Hot town, summer in the city, back of my neck gettin’ dirty and gritty . . . and sunburnt.
Uncomfortable and funny-looking, yes, but sunburn can lead to far more than a red neck. At the very best, excessive sun exposure can contribute to premature wrinkles; at worst, it’s a shortcut to skin cancer. Yeah, not the cheeriest subject to think about, what with summer and the promise of beach balls, barbeques and bathing suits just around the corner. But protecting yourself is easy—the Weekly tells you how.
According to Angela Perin, author of Your Personal Guide to Tanning, sunburn results when the amount of exposure to the sun or other UV light source (such as a tanning bed) exceeds the ability of the body’s protective pigment, melanin, to protect the skin. Anyone who has spent 30 minutes in the car with the window down and their arm out the window on a hot day and ended up looking like a one-armed lobster knows it doesn’t take much.
In general, darker skin tends to have more melanin than fairer skin, but even very dark-skinned people are at risk of getting scorched. Sunburn destroys cells in the outer layer of skin, damages the tiny blood vessels underneath, and ravages the elastic fibers, which over time leads to yellowed, wrinkled skin. The damage to skin cells can also include damage to the DNA, which, in turn, can lead to three different kinds of skin cancer, some of which have the potential to be deadly. Keep in mind that skin cancer can develop and establish itself inside the body long before you can see it on the outside, so don’t think that sunburn you got last summer doesn’t matter. But it can matter less if you take the following steps:
1. Lube yourself up with sunscreen (at least 15 SPF) all the time, even when it’s cloudy out. Apply it generously and don’t forget to reapply, especially if you’ve been in water or sweating. Technically, SPF is the ratio of the time it takes to produce a skin reaction on protected skin versus unprotected skin; thus, if a fair-skinned person normally turns red in 10 minutes of unprotected exposure, a 15 SPF sunscreen should provide 150 minutes of cover. However, in reality, the protection is usually less, so keep it up. If you don’t like thick, greasy sun blocks, try one of the lighter products now offered by Dove, Olay or Clarins.

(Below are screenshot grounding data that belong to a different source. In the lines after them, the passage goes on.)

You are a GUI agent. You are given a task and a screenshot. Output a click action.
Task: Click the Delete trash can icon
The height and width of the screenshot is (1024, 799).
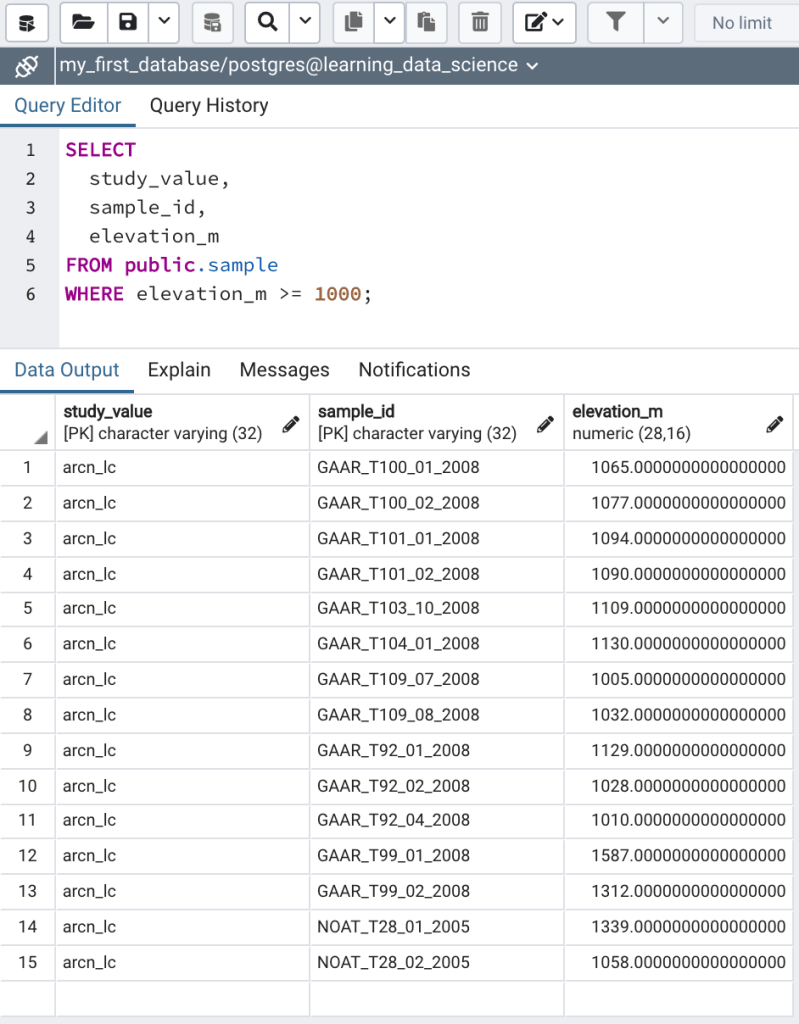click(480, 22)
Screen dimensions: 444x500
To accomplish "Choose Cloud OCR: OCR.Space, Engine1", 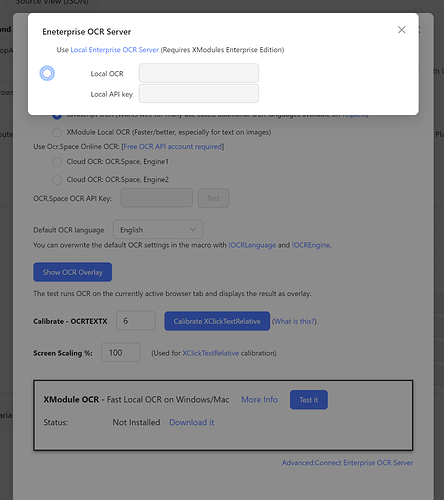I will 57,162.
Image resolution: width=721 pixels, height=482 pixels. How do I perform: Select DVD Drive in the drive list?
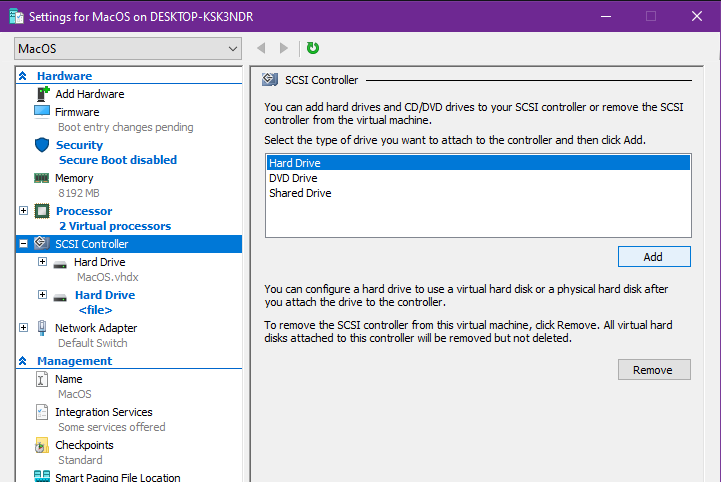point(292,178)
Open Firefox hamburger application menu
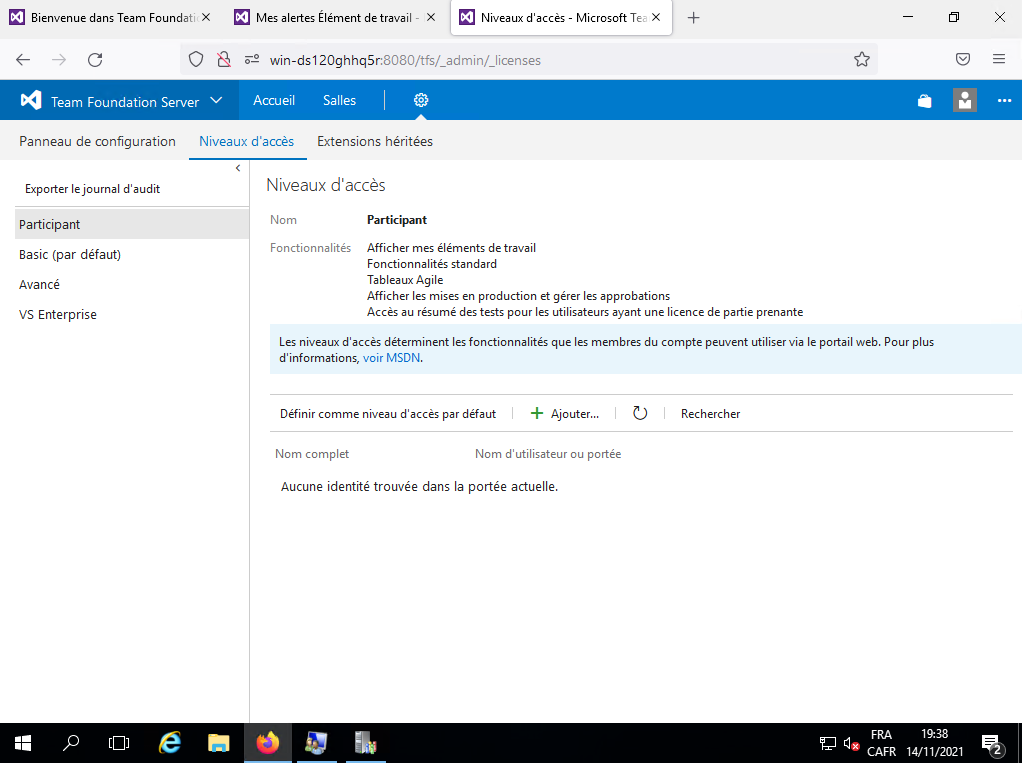This screenshot has height=763, width=1022. 998,60
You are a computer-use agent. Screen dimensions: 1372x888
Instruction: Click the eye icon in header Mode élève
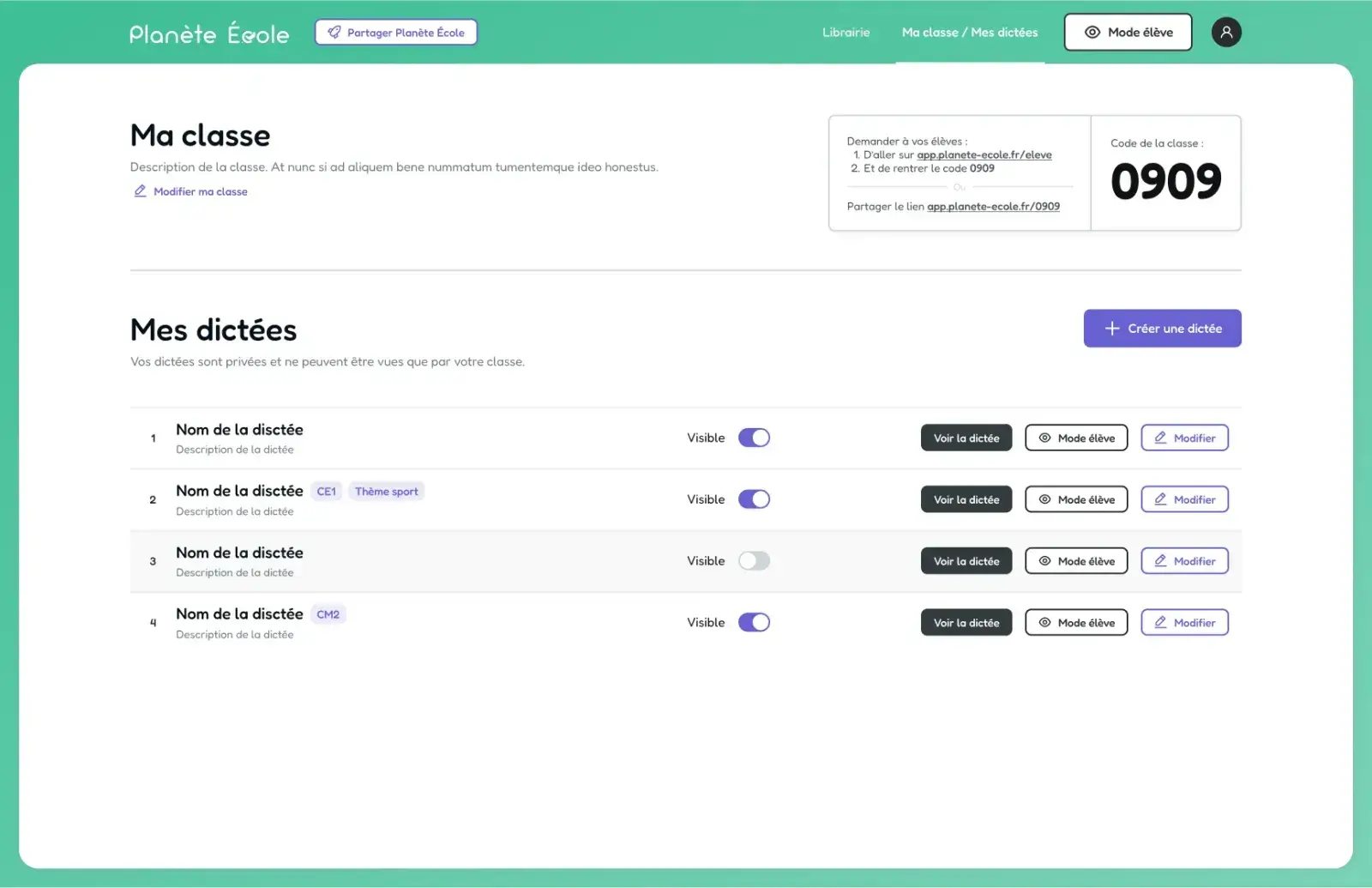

2. Wear protective clothing such as loose, long-sleeved shirts and long pants in light colors that reflect light rather than absorb it. It’s also a great idea to wear a wide-brimmed hat (most people forget to apply sunscreen to the parts in their hair and the tops of their ears).
3. Try to avoid or limit direct sun exposure during the most brutal hours, between 10 a.m. and 5 p.m.
4. Ask your doctor if the medications you’re taking increase your sensitivity to sun, and remember that snow and sand reflect light and increase your risk of burning.
5. If you really want that golden glow, invest in a self-tanning lotion. Just remember that these lotions don’t actually protect you from the sun unless they contain SPF, so either find a product that does, or double-up with another product.
Taking care of your skin, the human body’s largest organ, isn’t about just one summer; it’s about ensuring you have healthy, happy summers for many years to come.